> **YOUR OBJECTIVE**
Leaving out pictures, output exactly the lines below from the one that has "has width=882, height=419." through the one that has "Open options menu", and nothing else.

> **THE DATA**
Segment Open
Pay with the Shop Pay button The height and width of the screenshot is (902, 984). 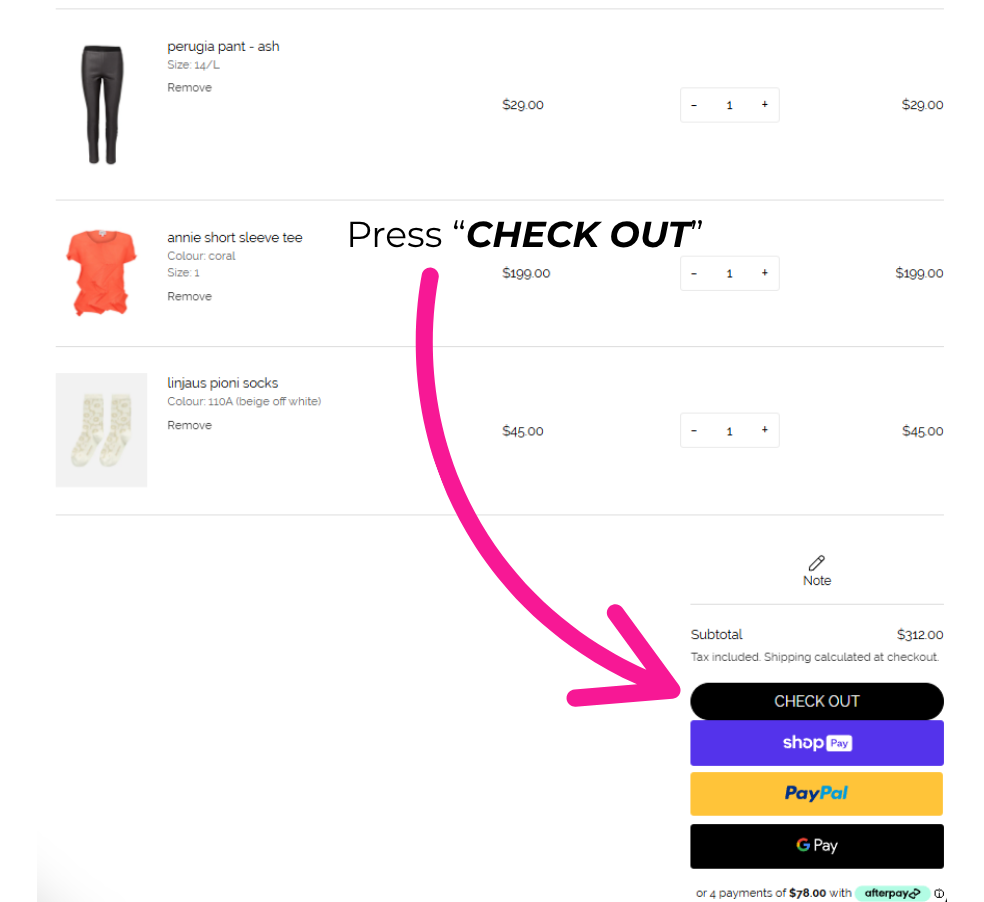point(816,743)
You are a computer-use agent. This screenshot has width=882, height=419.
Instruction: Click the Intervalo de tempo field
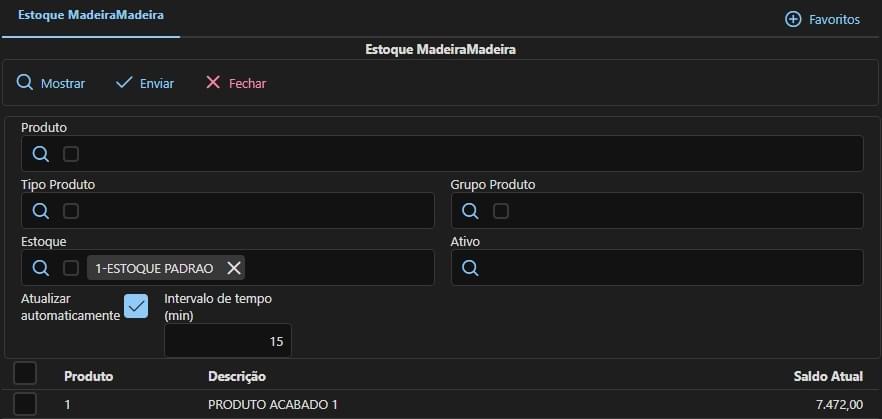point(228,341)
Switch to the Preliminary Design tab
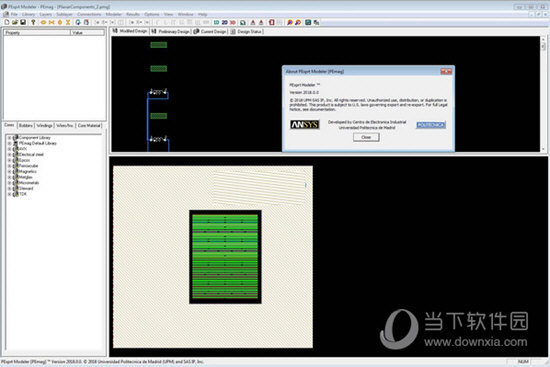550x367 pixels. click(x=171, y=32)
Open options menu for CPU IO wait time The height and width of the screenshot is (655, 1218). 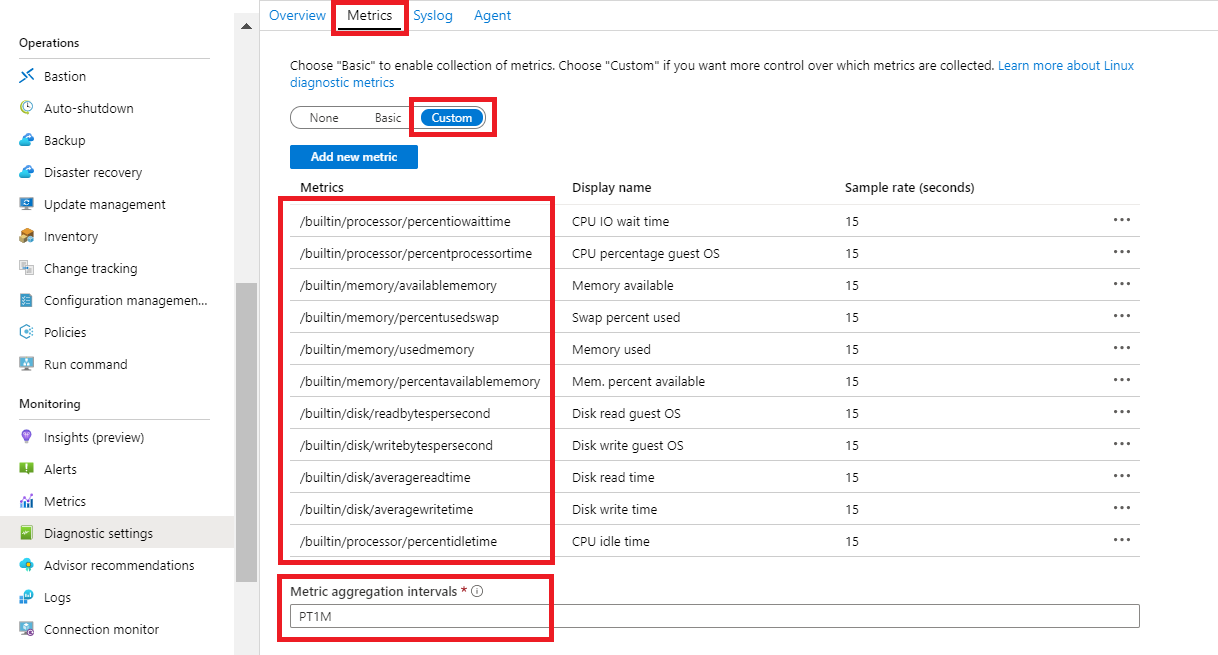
Segment Closed
Segment Open
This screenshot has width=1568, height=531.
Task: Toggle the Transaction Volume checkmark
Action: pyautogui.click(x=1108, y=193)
Segment Closed
Segment Open
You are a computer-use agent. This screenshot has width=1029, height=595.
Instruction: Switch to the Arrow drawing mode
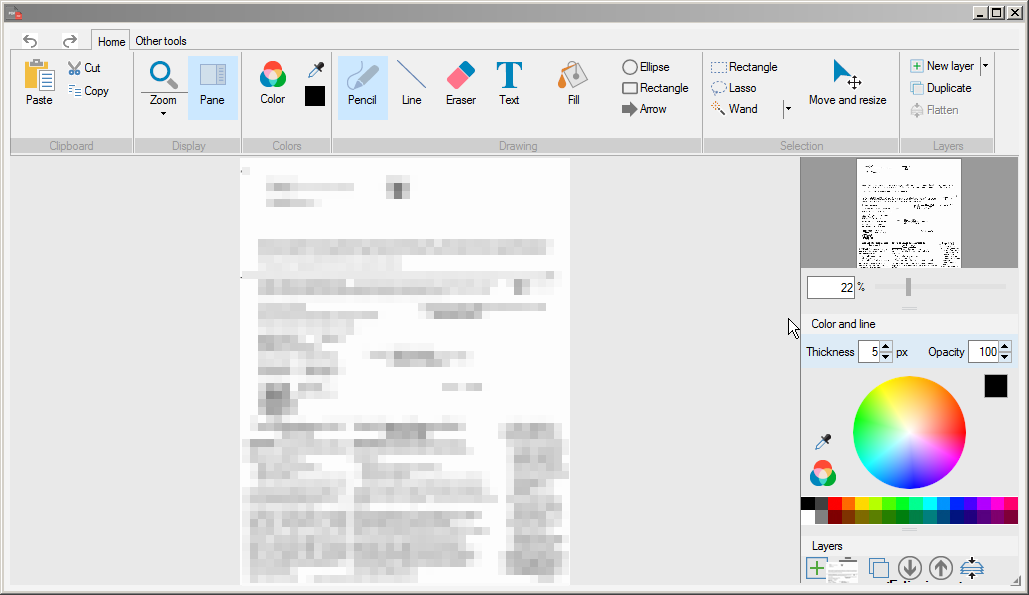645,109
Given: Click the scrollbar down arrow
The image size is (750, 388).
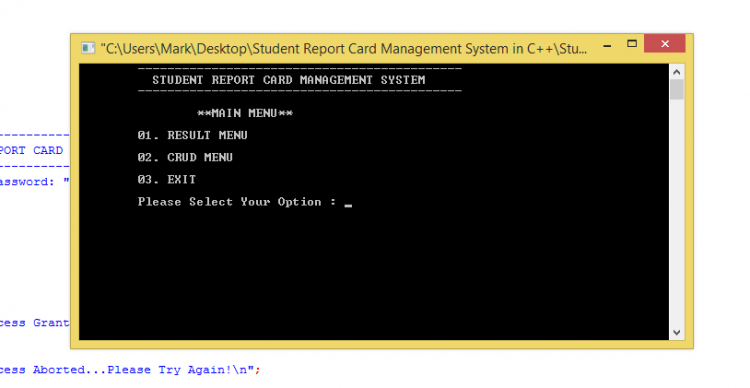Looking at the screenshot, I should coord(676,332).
Segment Closed
> **RESPONSE TO THIS EXERCISE**
You are a computer-use agent. This screenshot has width=882, height=419.
Instruction: Click the Intervalo de tempo field
point(228,341)
Switch to the Preliminary Design tab
550x367 pixels. click(x=171, y=32)
Open options menu for CPU IO wait time The height and width of the screenshot is (655, 1218). 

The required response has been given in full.